_Texto de leitura_

JÁ FUI MUITO FELIZ...SEM CELULAR

O primeiro que comprei era meio tijolo, desajeitado, cinza e só tinha duas funções: ouvir a fala de outros  e transmitir a minha. Pesadão  num estojo de napa me deixava adernado para a esquerda  quanto eu teimava engancha-lo na ilharga. Se teve alguma utilidade não recordo mas do  prejuízo  tenho lembrança graças as ligações demoradas que a benção do meu filho fazia para uma pretensa namorada nos tempo do pós-pago. Eita ferro! Quando consegui vende-lo para receber no outro dia que demorou uns cinco meses  respirei e, estando em nome de outra pessoa,  tive que arcar com mais algumas continhas para que o proprietário não tivesse o nome no SPC & Cia Ltda. Quer dizer, deu um “lucro” danado.
O tempo passou e novamente entrei nessa fria, adquiri um aparelho preto, pretinho,  que ainda tinha funções primarias  da operadora Tess que foi vendida a Claro  da qual ainda sou usuário,  quando a gente já comprava os créditos na euforia do pôs-pago e qualquer  ligação era (e continua sendo) uma facada das brabas.
É claro que estou falando de sua majestade “O CELULAR”.
Com ele tudo mudou, você é encontrado onde nem gostaria de estar e encontra pessoas através dele onde supõe  que elas nunca estivessem , consegue mandar recadinhos bestas a nomes de sua agenda e receber alguns que achava que gente de bem não falaria nem no banheiro, fora as operadoras que te oferecem  de tudo, desde aquela loira sensual  a  sorteio de carros, motos, bingos, dinheiro, etc., fora os famosos Quiz, onde você tem de adivinhar qual a cor do cavalo branco de Napoleão ou de qual lado fica a asa da xícara.
Quando conhecemos alguém, depois de uns dedos de prosa nem perguntamos mais onde mora e sim se tem celular, qual o numero, operadora, plano que está incluído, etc. e,  não tendo,  já é digno de nossa misericórdia, não  está   alinhado às necessidades modernas e a nosso método moderno de afligir  o próximo.
As diabólicas maquininhas não perdoam ninguém. Ligam-te e você está tomando banho, depois vem o sermão, te liguei “N” vezes, não me atendeu, que que foi, que que há, pior ainda se for a namorada ou a esposa que desconfia, muitas vezes não sem razão, que você esta dando o “nó”. A situação piora quando é a gente que liga e supõem exatamente a mesma coisa.
Operam  maravilhas e não vou descrevê-las,  pode ser que enquanto escrevo ou você lê tenham incluído alguma nova ação aos aparelhos, o que subtrairia a atualidade do texto.

_Material_
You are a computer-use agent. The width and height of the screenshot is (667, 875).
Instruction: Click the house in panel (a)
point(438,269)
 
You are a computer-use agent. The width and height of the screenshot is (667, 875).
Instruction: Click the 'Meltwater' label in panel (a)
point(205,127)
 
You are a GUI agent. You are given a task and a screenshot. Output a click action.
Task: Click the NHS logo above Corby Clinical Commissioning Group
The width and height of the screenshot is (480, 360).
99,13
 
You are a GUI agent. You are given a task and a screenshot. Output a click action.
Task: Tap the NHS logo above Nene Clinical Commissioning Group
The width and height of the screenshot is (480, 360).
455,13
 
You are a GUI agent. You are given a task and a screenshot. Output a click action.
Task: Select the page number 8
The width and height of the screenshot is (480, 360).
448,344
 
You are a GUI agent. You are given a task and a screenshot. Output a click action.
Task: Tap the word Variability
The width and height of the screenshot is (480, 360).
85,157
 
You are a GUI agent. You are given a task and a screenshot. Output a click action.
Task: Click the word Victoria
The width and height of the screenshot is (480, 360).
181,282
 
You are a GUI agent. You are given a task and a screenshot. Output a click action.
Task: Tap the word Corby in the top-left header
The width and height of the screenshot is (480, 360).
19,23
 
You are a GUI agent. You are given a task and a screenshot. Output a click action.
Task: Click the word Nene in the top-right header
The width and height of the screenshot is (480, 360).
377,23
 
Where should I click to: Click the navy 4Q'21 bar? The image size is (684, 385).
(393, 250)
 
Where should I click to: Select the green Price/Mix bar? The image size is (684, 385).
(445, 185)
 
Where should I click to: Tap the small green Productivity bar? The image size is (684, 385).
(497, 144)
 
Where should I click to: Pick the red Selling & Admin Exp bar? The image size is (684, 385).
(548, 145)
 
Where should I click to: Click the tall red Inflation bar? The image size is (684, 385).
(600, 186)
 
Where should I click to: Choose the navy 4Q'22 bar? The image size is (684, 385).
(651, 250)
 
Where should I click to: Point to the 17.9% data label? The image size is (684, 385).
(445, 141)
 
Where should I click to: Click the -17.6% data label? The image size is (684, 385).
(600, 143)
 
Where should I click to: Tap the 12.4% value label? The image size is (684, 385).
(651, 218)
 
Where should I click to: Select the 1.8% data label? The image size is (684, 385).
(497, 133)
==
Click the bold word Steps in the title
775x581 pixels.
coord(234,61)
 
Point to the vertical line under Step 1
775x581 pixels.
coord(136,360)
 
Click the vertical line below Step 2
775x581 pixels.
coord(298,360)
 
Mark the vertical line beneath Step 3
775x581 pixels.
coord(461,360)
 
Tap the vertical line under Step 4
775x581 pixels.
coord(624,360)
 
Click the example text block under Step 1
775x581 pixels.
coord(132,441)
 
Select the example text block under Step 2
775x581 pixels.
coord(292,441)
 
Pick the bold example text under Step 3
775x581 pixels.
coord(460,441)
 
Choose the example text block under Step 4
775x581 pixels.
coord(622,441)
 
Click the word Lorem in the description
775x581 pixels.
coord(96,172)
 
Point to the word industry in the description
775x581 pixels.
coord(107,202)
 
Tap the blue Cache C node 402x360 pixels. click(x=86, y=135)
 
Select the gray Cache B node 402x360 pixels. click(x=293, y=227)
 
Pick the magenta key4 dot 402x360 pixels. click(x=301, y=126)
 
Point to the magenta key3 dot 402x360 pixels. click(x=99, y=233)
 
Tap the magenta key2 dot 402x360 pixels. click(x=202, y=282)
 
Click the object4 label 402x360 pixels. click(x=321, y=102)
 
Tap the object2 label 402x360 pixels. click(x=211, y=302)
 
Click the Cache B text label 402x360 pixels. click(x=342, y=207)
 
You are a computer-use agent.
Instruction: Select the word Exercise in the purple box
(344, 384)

_Instruções e requisitos_
Reescreva o trecho do texto sobre o celular começando em "É claro que" e terminando em "asa da xícara.", substituindo "recadinhos" por "mensagens".

_Resposta_
É claro que estou falando de sua majestade “O CELULAR”.
Com ele tudo mudou, você é encontrado onde nem gostaria de estar e encontra pessoas através dele onde supõe  que elas nunca estivessem , consegue mandar mensagens bestas a nomes de sua agenda e receber alguns que achava que gente de bem não falaria nem no banheiro, fora as operadoras que te oferecem  de tudo, desde aquela loira sensual  a  sorteio de carros, motos, bingos, dinheiro, etc., fora os famosos Quiz, onde você tem de adivinhar qual a cor do cavalo branco de Napoleão ou de qual lado fica a asa da xícara.